§ TEXT PASSAGE
In uncertain economic times, it can be difficult to remember those who are most financially vulnerable when we are all feeling the pinch. To effectively support everyone in the workforce, we must first understand who is likely to be most high risk of experiencing financial hardship or instability.
Financial vulnerability can manifest in different ways and is influenced by various economic, social and personal circumstances such as:
- A lack of financial literacy: Financial literacy is the ability and knowledge to make smart decisions with money. Although many of us may think we know how to manage money- almost 3 quarters of people in the UK struggle with financial literacy, according to a survey by Shepherds Friendly.
- A lack of savings: insufficient savings or not having an emergency fund can leave many people without a safety net should something unexpected happen (eg losing a job or medical emergency) 1 in 7 people in the UK have absolutely no savings, 34% have less than £1000 rising to almost half for those 18-24. Younger generations will be financially vulnerable in terms of savings, however many are vulnerable as they have been left with no option but to use savings for covering the essentials.
Providing financial education/workshops or access to financial advisors can help staff better understand their savings and investments and make more informed financial decisions- helping to reduce financial vulnerability in terms of saving. Financial advisors can offer personalised advice and help reduce financial burden with various tools and strategies.

§ DATA EXTRACT
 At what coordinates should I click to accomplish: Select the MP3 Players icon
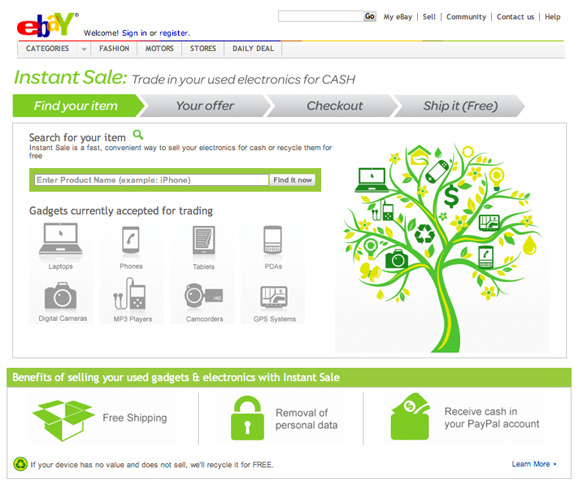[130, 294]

* * *

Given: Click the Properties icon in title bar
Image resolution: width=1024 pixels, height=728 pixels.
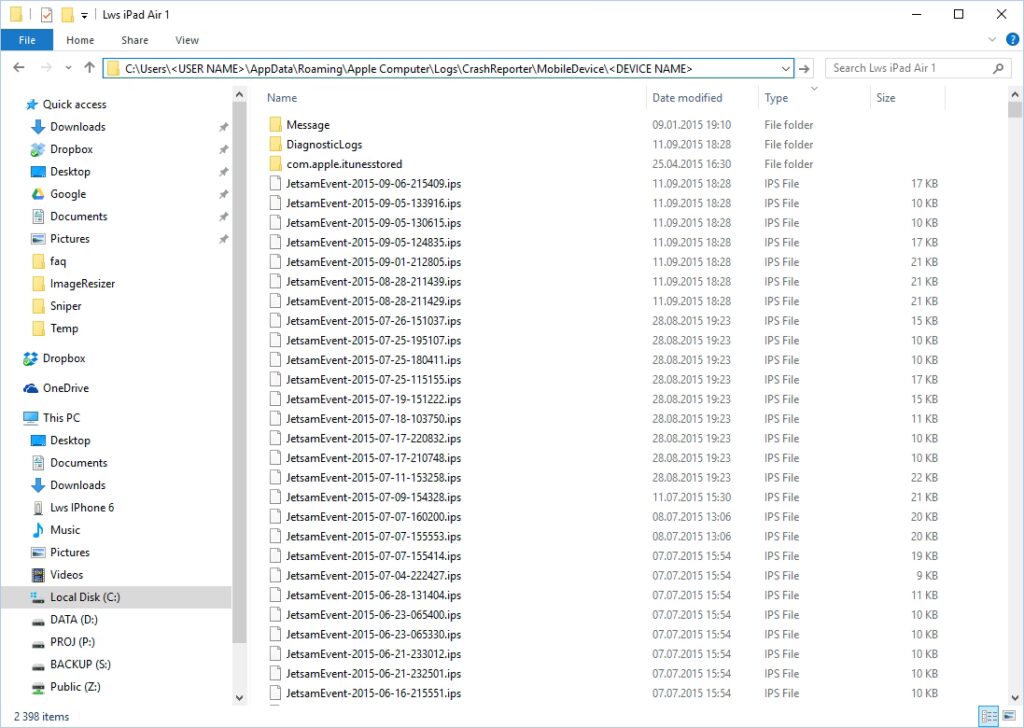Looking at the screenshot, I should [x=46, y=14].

§ PROBLEMS TO SOLVE
1: In the passage on financial vulnerability, how many people in the UK have no savings at all?
2: From the passage on financial vulnerability, extract the part that opens with the words "- A lack of savings: insufficient" and closes with "tools and strategies.".
The items can be left aside.

§ RESPONSES TO THE TASKS
1: 1 in 7 people.

2:
- A lack of savings: insufficient savings or not having an emergency fund can leave many people without a safety net should something unexpected happen (eg losing a job or medical emergency) 1 in 7 people in the UK have absolutely no savings, 34% have less than £1000 rising to almost half for those 18-24. Younger generations will be financially vulnerable in terms of savings, however many are vulnerable as they have been left with no option but to use savings for covering the essentials.
Providing financial education/workshops or access to financial advisors can help staff better understand their savings and investments and make more informed financial decisions- helping to reduce financial vulnerability in terms of saving. Financial advisors can offer personalised advice and help reduce financial burden with various tools and strategies.